Directions:
**1)** According to the earnings summary, how many U.S. stores did EZCORP have at the end of the quarter, and in how many states?
**2)** List every factor that management credited for the 230-basis-point expansion in merchandise margin, according to the earnings summary.
**3)** Reproduce the portion of the earnings summary that begins with the words containing "Merchandise sales climbed" and ends with "or $1.7 million.".

Document section:
________
Record revenue and earnings growth
Jugmans said total revenue reached a record $374.5 million, up 17% on an adjusted basis, with contributions from pawn service charges (PSC), merchandise sales, and a “significant increase in scrap” tied to higher gold prices. Adjusted EBITDA rose 36% to $70.3 million, and EBITDA margin expanded 260 basis points to 19%. Diluted EPS improved 34% to $0.55.
On the retail side, merchandise sales increased 10% to $205.2 million with same-store sales up 7%. Merchandise margin expanded 230 basis points to 37%, which management attributed to improved pricing, execution, and product mix. Scrap margins increased to 34% from 23%, reflecting the gold price environment.
Gross profit rose 18% to $218.9 million. G&A increased 9%, primarily due to higher incentive compensation and professional fees related to acquisition activity. Jugmans also noted a presentation change in how certain administrative expenses are allocated: these costs are now reported within corporate G&A rather than allocated to segment-level store expenses, with prior periods recast and no impact to operating expenses or net income.
U.S. segment: higher loan sizes, strong margins, and elevated scrap
In the U.S., EZCORP ended the quarter with 547 stores across 19 states. Revenue increased 16% to $269.8 million, with Jugmans estimating about half of the improvement came from higher scrap sales supported by elevated gold prices and increased jewelry purchasing activity.
U.S. PLO grew 9% to $239.9 million, including 8% same-store growth. Average loan size rose 12% to $231, largely due to higher jewelry prices. Jewelry represented 68% of U.S. PLO, up 310 basis points year over year. PSC increased 8% to $95.2 million.
Merchandise sales climbed 8% with same-store sales also up 7%, and merchandise margin improved 170 basis points to 38%. Jugmans said jewelry scrap gross profit rose $8.6 million, reflecting the company’s ability to monetize inventory in the current gold price environment.
Inventory increased 29% to $190.9 million, driven by PLO expansion and higher merchandise purchases. Turnover declined to 2.5 times, which management attributed to a higher jewelry mix and continued growth of the company’s Layaway offering. Given and Jugmans emphasized that jewelry that does not sell through retail can be monetized through scrap, providing “a natural floor on inventory risk.” Aged general merchandise was described as manageable at 3.1% of total GM inventory, or $1.7 million.
________
Provided data:
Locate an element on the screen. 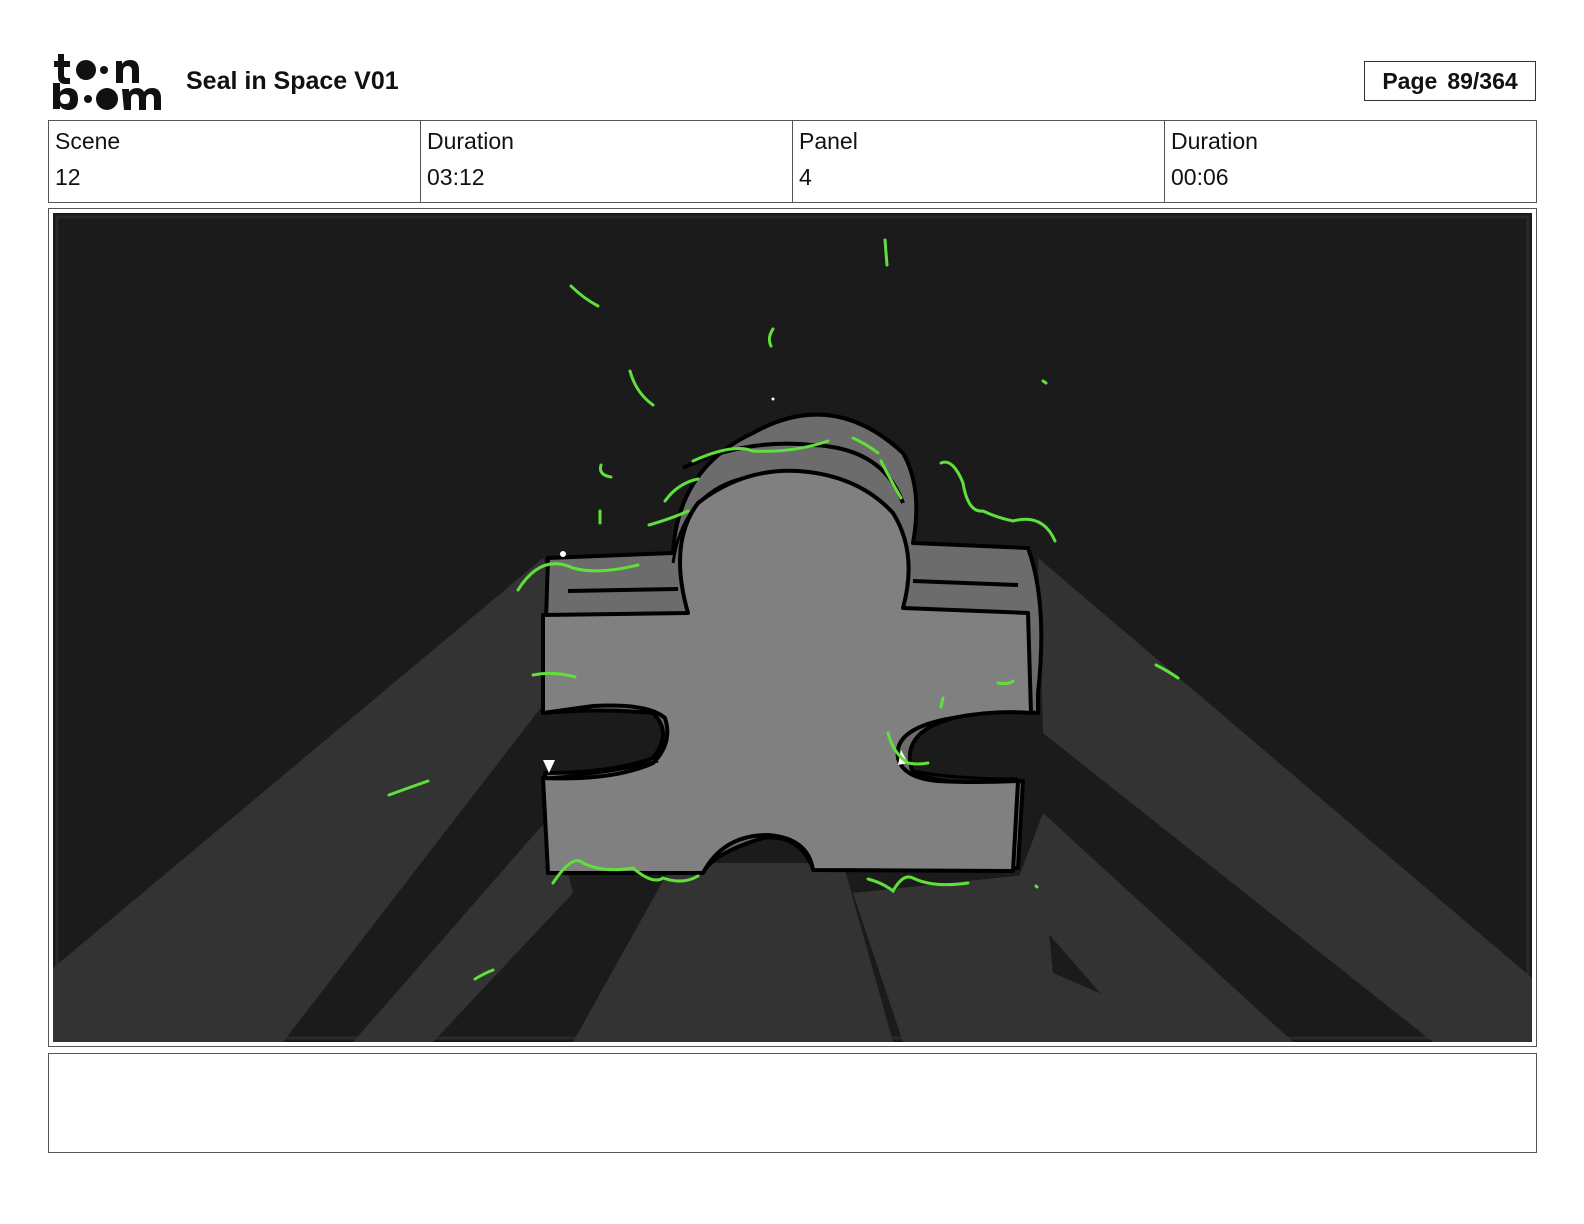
________
Exercise solutions:
**1)** 547 stores across 19 states.

**2)**
- Improved pricing
- Execution
- Product mix

**3)**
Merchandise sales climbed 8% with same-store sales also up 7%, and merchandise margin improved 170 basis points to 38%. Jugmans said jewelry scrap gross profit rose $8.6 million, reflecting the company’s ability to monetize inventory in the current gold price environment.
Inventory increased 29% to $190.9 million, driven by PLO expansion and higher merchandise purchases. Turnover declined to 2.5 times, which management attributed to a higher jewelry mix and continued growth of the company’s Layaway offering. Given and Jugmans emphasized that jewelry that does not sell through retail can be monetized through scrap, providing “a natural floor on inventory risk.” Aged general merchandise was described as manageable at 3.1% of total GM inventory, or $1.7 million.